岡田麿里監督・PAワークス制作『さよならの朝に約束の花をかざろう』(2018年)

岡田麿里監督・PAワークス制作の『さよならの朝に約束の花をかざろう』を見た。

東地和生の背景美術、最高だぜ。

あの花(2011年)、花いろ(2011年)、そして本作と、「花」がタイトルに入る作品群を並べて考察したくなる。

まず、「花いろ」からの延長では、祖母・母・娘の「女」モノの延長として、「女」の主題が出産という場面にまで到達した点にまず驚く。ただ、性行為の場面などなく、どのような抵抗や諦念があったのかの描写もなく、いつの間にか妊娠しており男性の参与がないのはいかにも岡田脚本だと感じた。ここで「あの花」のじんたんの父親が思い出される――権威的というよりは、やや「ママ」的(尾木「ママ」のような)であった(また、「ここさけ」でも父親というより、不倫をする「オス」でしかなかった)。言ってみれば、父の不在。
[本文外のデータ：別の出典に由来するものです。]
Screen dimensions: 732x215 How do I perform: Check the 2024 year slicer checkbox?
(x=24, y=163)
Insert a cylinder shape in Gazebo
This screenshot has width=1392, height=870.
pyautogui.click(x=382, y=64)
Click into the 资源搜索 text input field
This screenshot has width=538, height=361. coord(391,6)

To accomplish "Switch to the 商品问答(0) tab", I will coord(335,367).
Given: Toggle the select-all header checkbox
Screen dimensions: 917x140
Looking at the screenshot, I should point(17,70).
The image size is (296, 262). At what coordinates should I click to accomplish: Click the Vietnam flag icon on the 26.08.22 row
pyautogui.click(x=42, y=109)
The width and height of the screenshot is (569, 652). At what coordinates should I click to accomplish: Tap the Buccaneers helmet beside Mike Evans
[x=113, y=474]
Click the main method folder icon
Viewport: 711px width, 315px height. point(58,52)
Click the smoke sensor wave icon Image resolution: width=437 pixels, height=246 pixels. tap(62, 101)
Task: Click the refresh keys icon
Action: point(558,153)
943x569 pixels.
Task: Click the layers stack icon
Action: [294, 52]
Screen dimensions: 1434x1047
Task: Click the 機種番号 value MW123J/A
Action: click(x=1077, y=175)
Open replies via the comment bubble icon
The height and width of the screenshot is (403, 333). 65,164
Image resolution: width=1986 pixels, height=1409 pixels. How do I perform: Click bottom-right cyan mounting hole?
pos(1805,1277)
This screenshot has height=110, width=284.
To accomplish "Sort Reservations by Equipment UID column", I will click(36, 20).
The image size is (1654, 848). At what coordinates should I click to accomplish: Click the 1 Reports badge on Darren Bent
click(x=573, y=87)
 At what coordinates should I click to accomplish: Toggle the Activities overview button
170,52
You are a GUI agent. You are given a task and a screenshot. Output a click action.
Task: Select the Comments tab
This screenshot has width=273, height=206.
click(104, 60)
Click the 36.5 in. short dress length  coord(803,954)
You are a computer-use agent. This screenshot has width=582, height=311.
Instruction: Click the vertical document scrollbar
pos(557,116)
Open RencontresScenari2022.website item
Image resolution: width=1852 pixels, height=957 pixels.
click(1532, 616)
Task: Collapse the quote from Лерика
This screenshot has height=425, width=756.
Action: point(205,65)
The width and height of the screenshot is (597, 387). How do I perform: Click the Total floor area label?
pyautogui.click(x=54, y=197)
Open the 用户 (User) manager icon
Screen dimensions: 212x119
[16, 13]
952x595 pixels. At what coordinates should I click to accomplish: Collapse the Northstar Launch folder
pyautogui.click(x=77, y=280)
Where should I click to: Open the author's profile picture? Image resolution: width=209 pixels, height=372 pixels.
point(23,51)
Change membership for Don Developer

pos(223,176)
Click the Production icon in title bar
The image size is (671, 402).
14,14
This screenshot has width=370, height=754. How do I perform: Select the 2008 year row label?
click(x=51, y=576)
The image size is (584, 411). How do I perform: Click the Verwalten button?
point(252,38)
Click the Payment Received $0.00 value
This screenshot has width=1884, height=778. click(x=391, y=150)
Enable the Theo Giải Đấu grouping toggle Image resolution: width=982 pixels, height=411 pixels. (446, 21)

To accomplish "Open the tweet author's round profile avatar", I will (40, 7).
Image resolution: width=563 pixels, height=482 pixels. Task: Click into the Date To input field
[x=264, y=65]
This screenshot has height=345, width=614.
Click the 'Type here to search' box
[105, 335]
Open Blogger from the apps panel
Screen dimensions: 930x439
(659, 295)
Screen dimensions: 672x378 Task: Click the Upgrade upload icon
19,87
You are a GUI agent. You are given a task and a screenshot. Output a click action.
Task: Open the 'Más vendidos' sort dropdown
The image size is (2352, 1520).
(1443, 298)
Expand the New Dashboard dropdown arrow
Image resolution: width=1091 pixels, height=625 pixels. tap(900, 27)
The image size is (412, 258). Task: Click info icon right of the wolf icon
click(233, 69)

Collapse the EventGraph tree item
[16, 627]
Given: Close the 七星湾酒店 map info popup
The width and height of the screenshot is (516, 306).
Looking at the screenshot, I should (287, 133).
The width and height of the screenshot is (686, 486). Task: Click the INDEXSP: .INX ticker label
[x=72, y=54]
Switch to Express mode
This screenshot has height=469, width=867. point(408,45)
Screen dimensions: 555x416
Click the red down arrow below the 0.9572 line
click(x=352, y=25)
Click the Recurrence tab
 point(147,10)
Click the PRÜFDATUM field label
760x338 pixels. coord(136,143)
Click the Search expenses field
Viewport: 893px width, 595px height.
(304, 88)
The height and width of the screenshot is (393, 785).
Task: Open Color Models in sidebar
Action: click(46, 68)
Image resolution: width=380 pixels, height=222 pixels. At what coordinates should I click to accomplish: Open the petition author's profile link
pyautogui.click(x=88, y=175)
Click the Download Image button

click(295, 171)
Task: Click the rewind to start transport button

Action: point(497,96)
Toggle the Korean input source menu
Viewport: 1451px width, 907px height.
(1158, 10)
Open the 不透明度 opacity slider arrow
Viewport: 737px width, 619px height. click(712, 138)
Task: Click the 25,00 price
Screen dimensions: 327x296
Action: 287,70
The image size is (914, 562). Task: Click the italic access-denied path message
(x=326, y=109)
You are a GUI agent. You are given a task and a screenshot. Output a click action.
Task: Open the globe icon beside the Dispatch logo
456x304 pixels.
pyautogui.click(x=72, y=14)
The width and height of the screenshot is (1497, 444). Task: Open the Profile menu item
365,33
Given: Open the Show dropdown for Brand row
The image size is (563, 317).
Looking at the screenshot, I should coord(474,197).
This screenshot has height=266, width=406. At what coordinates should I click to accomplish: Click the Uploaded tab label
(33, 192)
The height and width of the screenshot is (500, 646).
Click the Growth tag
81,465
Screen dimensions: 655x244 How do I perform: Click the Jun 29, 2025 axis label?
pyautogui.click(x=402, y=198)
吉田明彦によるキャラクター原案(個人的には『ブレイブリーデフォルト』を思い起こしつつ見ていたが)は、あの丸みやのっぺりとした表情の欠如に「幼さ」がつねに残って見えるようで、寿命の設定(寿命があたかも「ない」設定)にぴったりだった。

出産という主題は、この寿命の設定を介して、継承あるいは記憶の主題に接続される。どこか超越的な、時間を越えてしまったような、生殖も死もないような、エンディング後のイラストが印象的だ。(あの古龍は一頭しかいない。生殖はもうありえない。)

各キャラクターの経験を比較すると、故郷で恋愛を阻害されたわけでもなく(CV梶裕貴のクリム)、みずからの生んだ子から引きはなされるわけでもなく(CV茅野愛衣のレイリア)、そういった経験をすることのなかった、さらにいえば、冒頭部にあったが、親が誰であるかも知らず、子として育てられる経験さえなく、永遠の幼さ(14歳程度)、少女性といったものを保つキャラクター(CV石見舞菜香のマキア)を視点人物としているのも、こういった超越的な視点を思わせる。これがいかにも岡田麿里だと思う。(では、彼女に、セックスや死や父の描写を求めてそれが面白い作品になるのか、まだ分からない。)

絵コンテとしては、冒頭のシーンがよかった。長老の長い語りの場面、アクションのない地味な箇所かと思えば、画面がたるむどころか、あの編み物が「時間」の隠喩として語られていきしびれる――高さや奥行きを強調したショット群がならぶが、延々と消失点へ伸びていく編み物をカメラはじんわりと「つけパン」で追っていく。この構図は、例の襲撃後の場面でももちろん活用されていく。たとえば、出口のなさや拘束の隠喩として――そして、物語としては、それを切り裂くようなアクションが重ねて用いられていくことになる(旗を切る、橋を下ろす、など)。

声優的には、キャストの情報を知らないまま見たが、茅野愛衣の配役が良かった。一昔前であれば本作のヒロイン役を演じていたかもしれない声優の、あの低め音域での芝居。沢城みゆき梶裕貴久野美咲あたりはダメ絶対音感で一発だった(役柄的にも「いかにも」だった)。日笠陽子の出産の芝居もなかなか。